L'homme de 38 ans, installé à Québec depuis 2007, ne sait pas quand il pourra retourner au Brésil, présentement en pleine folie olympique des Jeux de Rio. «Peut-être à Noël, mais je ne sais pas», lance celui qui a vu Céline Dion sur scène pour la première fois à Québec lors du spectacle gratuit du 400e.

«J'ai étudié le français avec l'aide de ses chansons», ajoute le fan qui, au moment de l'entrevue avec Le Soleil, venait de dénicher un billet pour le seul des cinq qui lui manquait au Centre Vidéotron.

Il a négocié et magasiné ferme disant ne jamais vouloir payer au-delà de la véritable valeur.

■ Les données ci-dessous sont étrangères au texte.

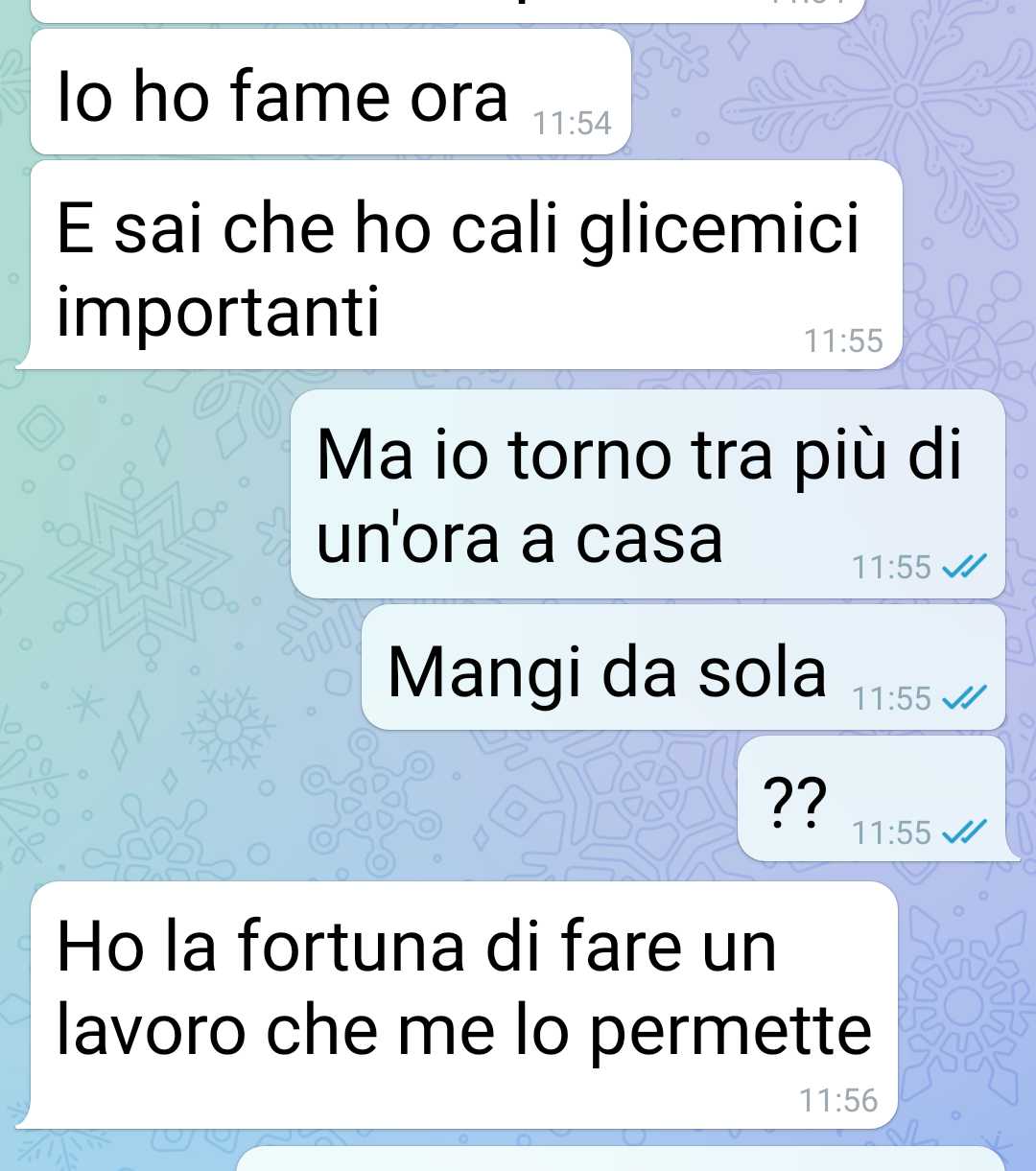Tap the 11:55 timestamp beside 'Mangi da sola'
The height and width of the screenshot is (1171, 1036).
point(891,699)
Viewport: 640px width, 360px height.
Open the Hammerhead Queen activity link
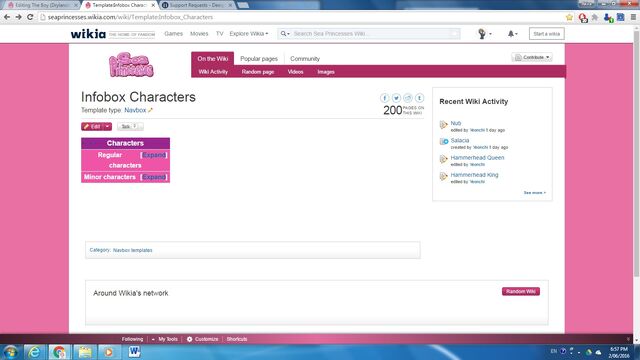477,158
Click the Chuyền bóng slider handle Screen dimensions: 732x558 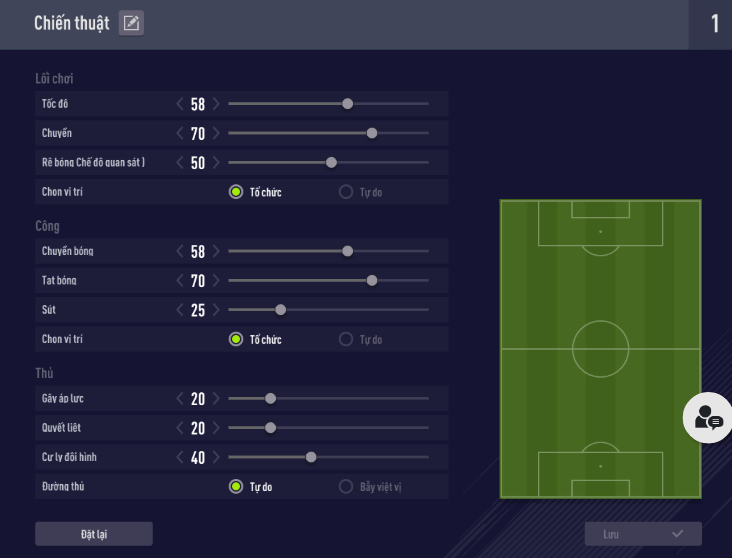[348, 251]
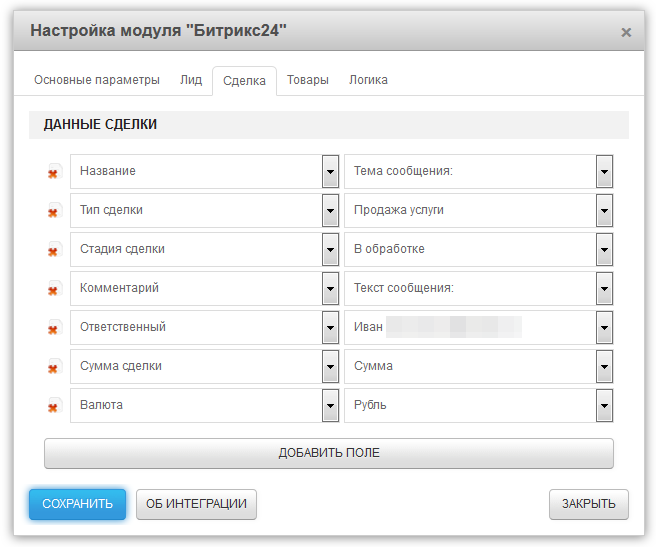Delete the Валюта field row

pyautogui.click(x=53, y=406)
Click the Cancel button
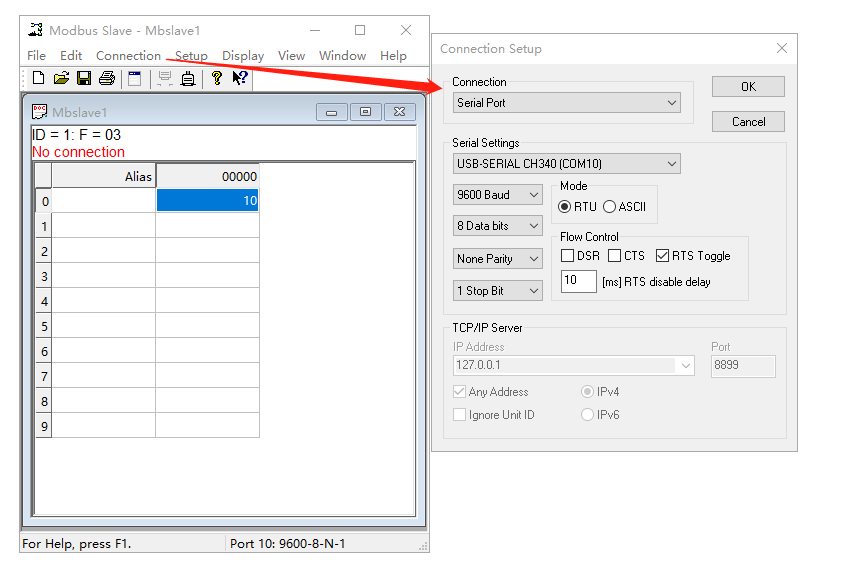 pyautogui.click(x=748, y=121)
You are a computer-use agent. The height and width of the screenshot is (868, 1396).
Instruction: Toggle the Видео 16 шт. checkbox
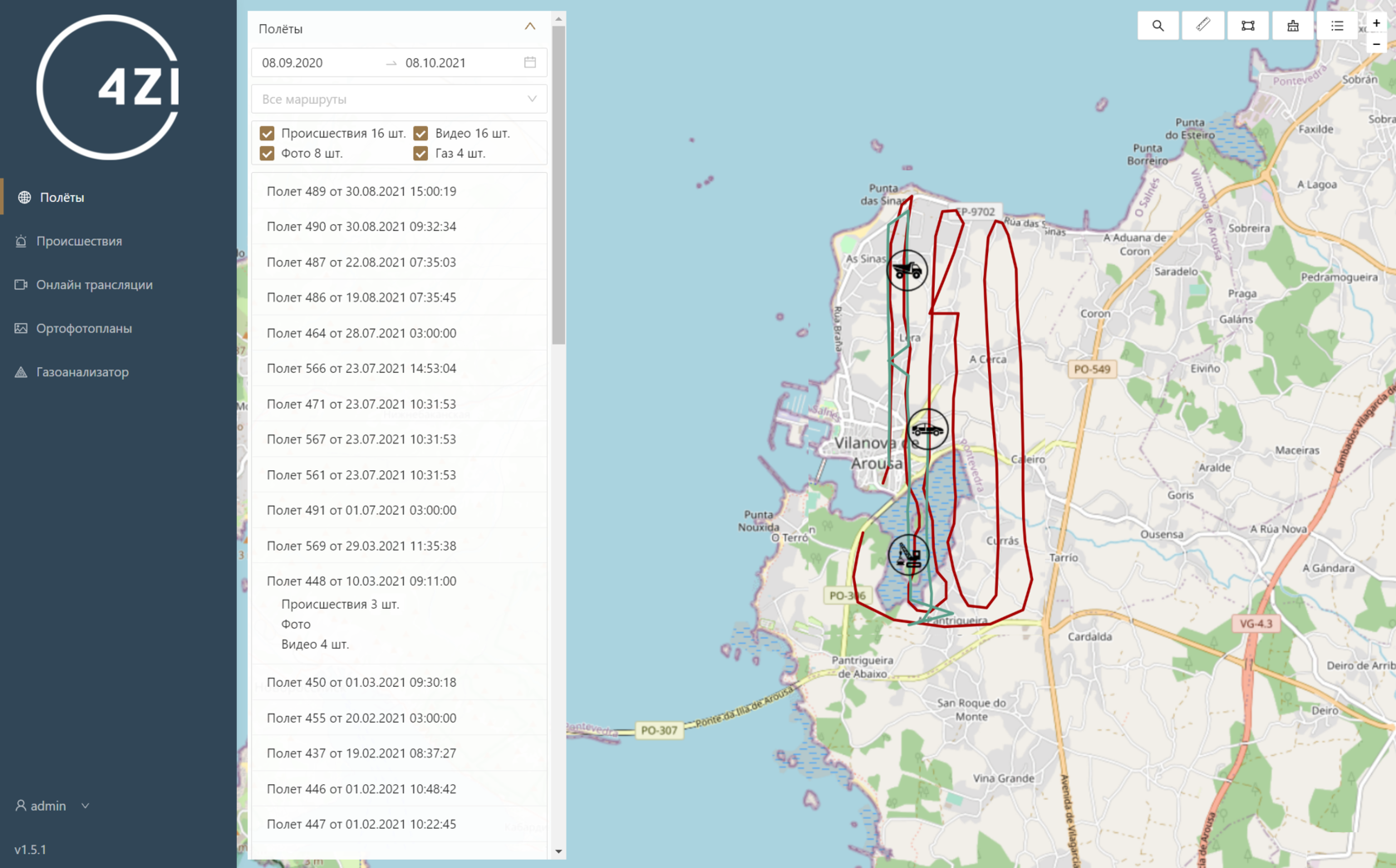421,133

«Je ne veux pas payer plus cher. Moi, quand j'ai des billets à vendre, je les vends le même prix», lance celui qui a en horreur les revendeurs professionnels. «Je ne veux pas faire d'argent sur le dos de Céline», lance-t-il.

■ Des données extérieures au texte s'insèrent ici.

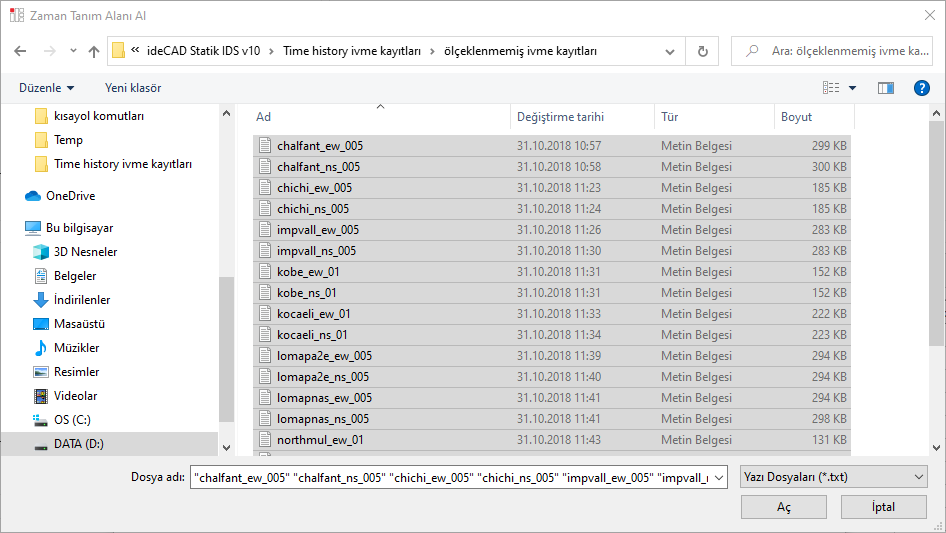The image size is (946, 533).
Task: Open the recent locations dropdown chevron
Action: (x=73, y=51)
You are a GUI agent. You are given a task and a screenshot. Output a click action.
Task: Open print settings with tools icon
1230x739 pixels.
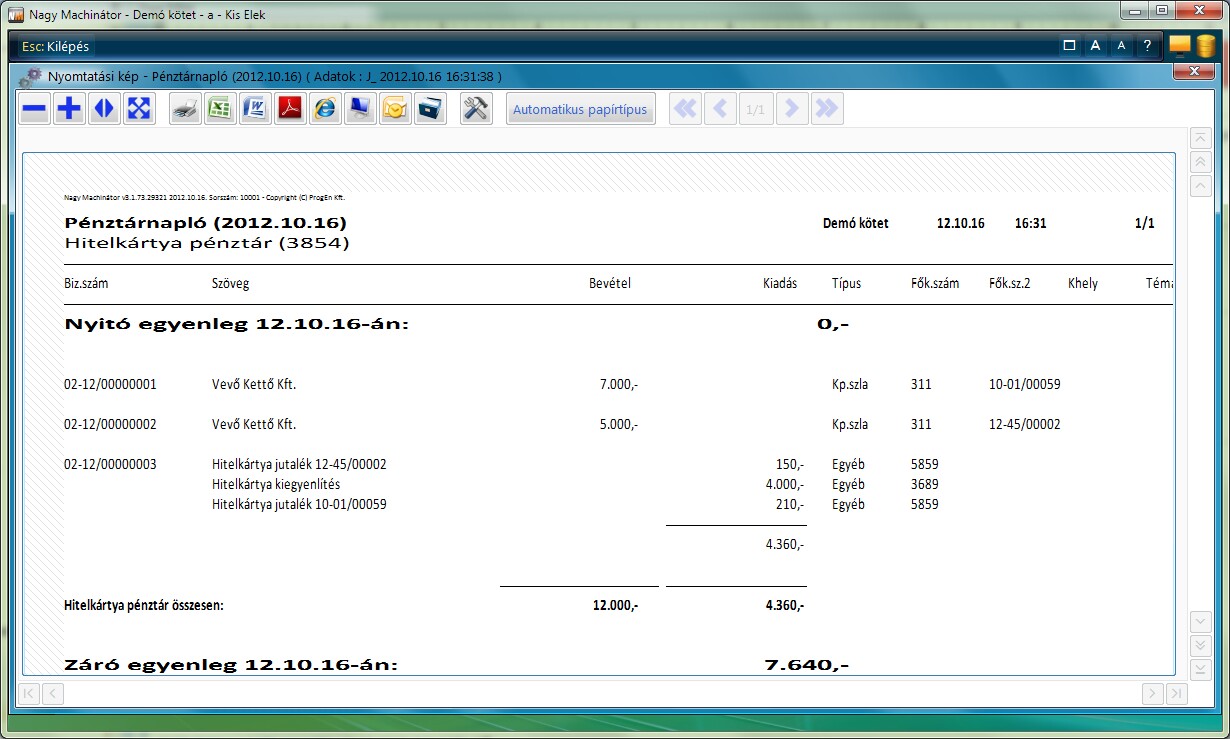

Céline qu'il rêve de rencontrer, Céline qui, dit-il, aide à vivre.

«Elle m'apporte beaucoup de bonheur, beaucoup d'optimisme dans la vie. Elle a cette capacité de donner de l'espoir, de l'amour. Elle nous fait sentir vivants, comme sa chanson le dit : I'm Alive», lance Alessandro.

Touché par le cancer

Déjà un grand fan de Céline, les récentes épreuves et les mois consacrés au chevet de son mari et gérant René Angélil en janvier n'ont fait que confirmer son côté humain, selon Alessandro, particulièrement touché par l'épreuve vécue par son idole.

«J'ai perdu quatre membres de ma famille à cause du cancer. Ça me touche», lance-t-il, soulignant combien il a trouvé Céline Dion digne devant la maladie et la mort de son mari. «Elle a su vivre son deuil tout en gardant son art vivant», illustre-t-il.

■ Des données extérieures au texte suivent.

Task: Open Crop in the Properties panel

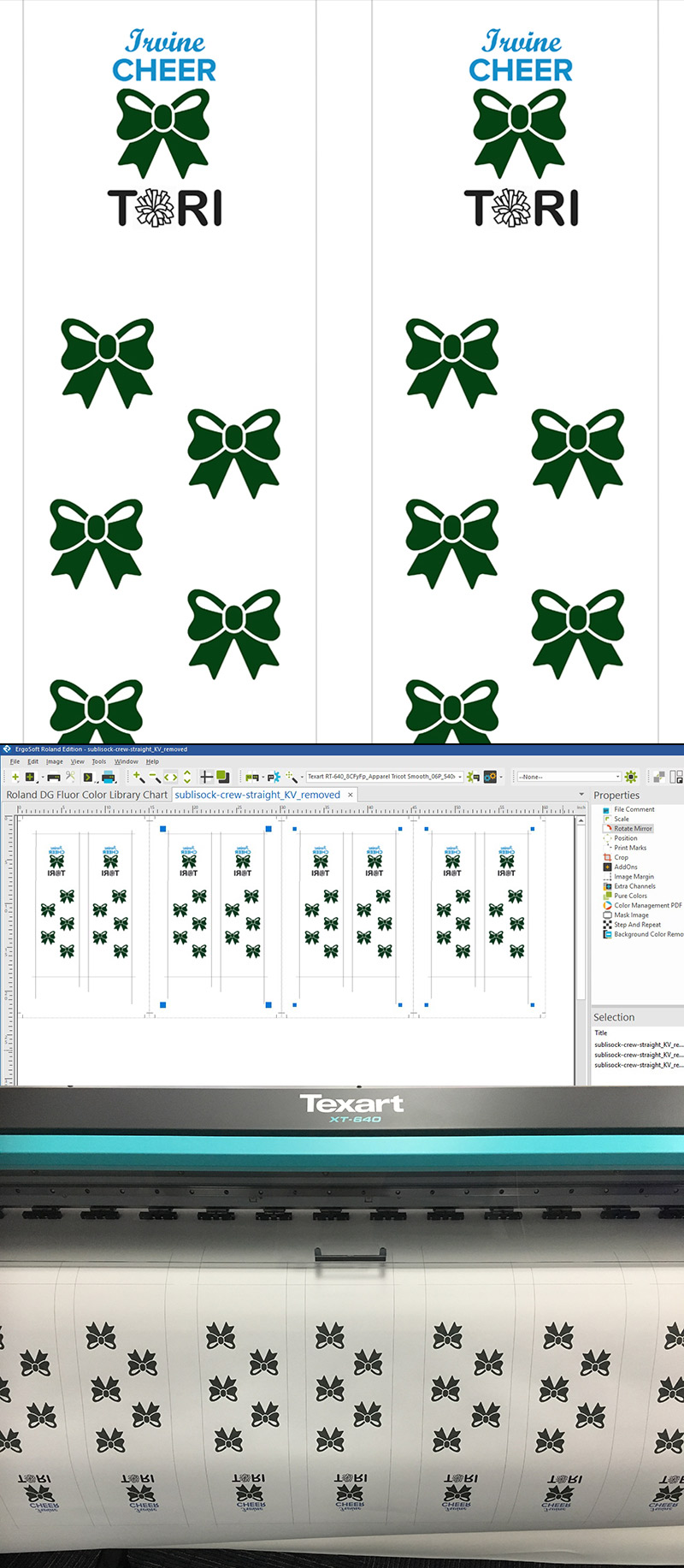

Une tendance à la joie de vivre, au positivisme qu'Alessandro apprécie particulièrement et que Céline Dion a réussi à garder tout au long de sa carrière.

«Elle n'a jamais abandonné, ni ses enfants, ni sa famille, ni sa carrière. Elle n'est jamais tombée dans la noirceur. C'est un bel exemple pour les fans et les femmes», dit-il. «Pas de drogue ou de boisson, il n'y a pas de scandale avec elle.»

Une image publique si saine en fait, que ce grand admirateur ne peut s'empêcher d'avoir une pensée pour les détracteurs de son idole.

«C'est très décevant, c'est dur pour les haters quand il n'y a pas de scandale», rigole-t-il.

Un «pèlerinage»

Alessandro Silva sait que même s'il comptera bientôt 14 concerts de Céline derrière la cravate, il n'est pas dans les plus fous de la diva. «Je ne suis pas comme les fans qui l'ont vue 200 fois», illustre-t-il. Mais ce n'est pas l'envie qui manque pour celui qui espère augmenter le nombre de shows vus de son idole. Des concerts chaque fois différents, qui permettent de rencontrer d'autres admirateurs. Ou d'en recevoir en visite, comme pour les représentations de Montréal.

«Des amis sont venus du Brésil spécialement pour six concerts. On a fait la tournée des endroits qui ont un lien avec Céline, comme le Nickels, le Schwartz ou le cimetière Notre-Dame», a-t-il énuméré en allusion au Cimetière Notre-Dame-des-Neiges, où est enterré René Angélil. «Ce n'était pas un voyage, c'était plutôt un pèlerinage», illustre celui qui, pour cette fois, aura troqué le Christ de Rio pour le Centre Vidéotron.